● GOAL OF THE EXERCISE: The records that follow must be reproduced in full, exactly as written.

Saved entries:

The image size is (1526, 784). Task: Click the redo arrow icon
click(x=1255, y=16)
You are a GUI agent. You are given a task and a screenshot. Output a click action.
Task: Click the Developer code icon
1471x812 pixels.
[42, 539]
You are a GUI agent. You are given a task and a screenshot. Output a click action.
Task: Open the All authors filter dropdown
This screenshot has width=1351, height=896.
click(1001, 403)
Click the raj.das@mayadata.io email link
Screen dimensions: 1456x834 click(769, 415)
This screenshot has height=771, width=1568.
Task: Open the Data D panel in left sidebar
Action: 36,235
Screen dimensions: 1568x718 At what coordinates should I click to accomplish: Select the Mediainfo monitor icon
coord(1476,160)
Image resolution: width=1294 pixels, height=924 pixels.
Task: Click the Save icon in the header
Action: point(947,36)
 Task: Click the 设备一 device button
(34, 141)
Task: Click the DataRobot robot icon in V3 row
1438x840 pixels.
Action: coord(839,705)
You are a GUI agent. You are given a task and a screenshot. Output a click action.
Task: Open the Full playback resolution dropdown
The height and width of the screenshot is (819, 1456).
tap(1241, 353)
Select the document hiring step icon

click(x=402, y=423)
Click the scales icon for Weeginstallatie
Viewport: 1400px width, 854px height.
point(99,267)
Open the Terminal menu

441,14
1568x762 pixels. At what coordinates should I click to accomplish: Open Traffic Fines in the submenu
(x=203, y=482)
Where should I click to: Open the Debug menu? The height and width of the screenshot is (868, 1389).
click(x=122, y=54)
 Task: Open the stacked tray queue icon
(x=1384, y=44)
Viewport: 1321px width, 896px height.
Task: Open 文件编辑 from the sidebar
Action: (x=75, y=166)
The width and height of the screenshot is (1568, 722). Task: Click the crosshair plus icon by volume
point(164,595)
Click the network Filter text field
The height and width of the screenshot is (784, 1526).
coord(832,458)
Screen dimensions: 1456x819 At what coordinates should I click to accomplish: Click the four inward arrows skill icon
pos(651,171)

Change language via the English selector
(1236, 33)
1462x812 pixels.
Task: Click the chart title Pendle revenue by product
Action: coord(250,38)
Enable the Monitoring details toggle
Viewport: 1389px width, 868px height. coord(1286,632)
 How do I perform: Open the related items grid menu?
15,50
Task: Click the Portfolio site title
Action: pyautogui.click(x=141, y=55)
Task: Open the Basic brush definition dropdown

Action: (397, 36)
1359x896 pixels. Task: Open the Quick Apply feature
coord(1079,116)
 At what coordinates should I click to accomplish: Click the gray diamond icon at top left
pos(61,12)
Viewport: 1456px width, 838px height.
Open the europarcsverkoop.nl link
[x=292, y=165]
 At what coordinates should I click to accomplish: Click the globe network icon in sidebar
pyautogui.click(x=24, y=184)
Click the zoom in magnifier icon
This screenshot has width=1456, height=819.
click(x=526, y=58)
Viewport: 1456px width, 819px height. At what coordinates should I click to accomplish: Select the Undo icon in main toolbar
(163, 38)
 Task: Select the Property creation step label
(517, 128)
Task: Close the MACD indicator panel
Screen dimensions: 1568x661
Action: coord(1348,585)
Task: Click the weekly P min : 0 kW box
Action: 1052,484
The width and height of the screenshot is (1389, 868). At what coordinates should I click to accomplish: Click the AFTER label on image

● SOLUTION TO THE PROBLEM:
The image size is (1526, 784). Task: Click the redo arrow icon
click(x=1255, y=16)
You are a GUI agent. You are given a task and a screenshot. Output a click action.
Task: Click the Developer code icon
1471x812 pixels.
[42, 539]
You are a GUI agent. You are given a task and a screenshot. Output a click action.
Task: Open the All authors filter dropdown
This screenshot has width=1351, height=896.
click(1001, 403)
Click the raj.das@mayadata.io email link
Screen dimensions: 1456x834 click(769, 415)
This screenshot has height=771, width=1568.
Task: Open the Data D panel in left sidebar
Action: 36,235
Screen dimensions: 1568x718 At what coordinates should I click to accomplish: Select the Mediainfo monitor icon
coord(1476,160)
Image resolution: width=1294 pixels, height=924 pixels.
Task: Click the Save icon in the header
Action: point(947,36)
 Task: Click the 设备一 device button
(34, 141)
Task: Click the DataRobot robot icon in V3 row
1438x840 pixels.
Action: coord(839,705)
You are a GUI agent. You are given a task and a screenshot. Output a click action.
Task: Open the Full playback resolution dropdown
The height and width of the screenshot is (819, 1456).
tap(1241, 353)
Select the document hiring step icon

click(x=402, y=423)
Click the scales icon for Weeginstallatie
Viewport: 1400px width, 854px height.
point(99,267)
Open the Terminal menu

441,14
1568x762 pixels. At what coordinates should I click to accomplish: Open Traffic Fines in the submenu
(x=203, y=482)
Where should I click to: Open the Debug menu? The height and width of the screenshot is (868, 1389).
click(x=122, y=54)
 Task: Open the stacked tray queue icon
(x=1384, y=44)
Viewport: 1321px width, 896px height.
Task: Open 文件编辑 from the sidebar
Action: (x=75, y=166)
The width and height of the screenshot is (1568, 722). Task: Click the crosshair plus icon by volume
point(164,595)
Click the network Filter text field
The height and width of the screenshot is (784, 1526).
coord(832,458)
Screen dimensions: 1456x819 At what coordinates should I click to accomplish: Click the four inward arrows skill icon
pos(651,171)

Change language via the English selector
(1236, 33)
1462x812 pixels.
Task: Click the chart title Pendle revenue by product
Action: coord(250,38)
Enable the Monitoring details toggle
Viewport: 1389px width, 868px height. coord(1286,632)
 How do I perform: Open the related items grid menu?
15,50
Task: Click the Portfolio site title
Action: pyautogui.click(x=141, y=55)
Task: Open the Basic brush definition dropdown

Action: (397, 36)
1359x896 pixels. Task: Open the Quick Apply feature
coord(1079,116)
 At what coordinates should I click to accomplish: Click the gray diamond icon at top left
pos(61,12)
Viewport: 1456px width, 838px height.
Open the europarcsverkoop.nl link
[x=292, y=165]
 At what coordinates should I click to accomplish: Click the globe network icon in sidebar
pyautogui.click(x=24, y=184)
Click the zoom in magnifier icon
This screenshot has width=1456, height=819.
click(x=526, y=58)
Viewport: 1456px width, 819px height. At what coordinates should I click to accomplish: Select the Undo icon in main toolbar
(163, 38)
 Task: Select the Property creation step label
(517, 128)
Task: Close the MACD indicator panel
Screen dimensions: 1568x661
Action: coord(1348,585)
Task: Click the weekly P min : 0 kW box
Action: 1052,484
The width and height of the screenshot is (1389, 868). At what coordinates should I click to accomplish: Click the AFTER label on image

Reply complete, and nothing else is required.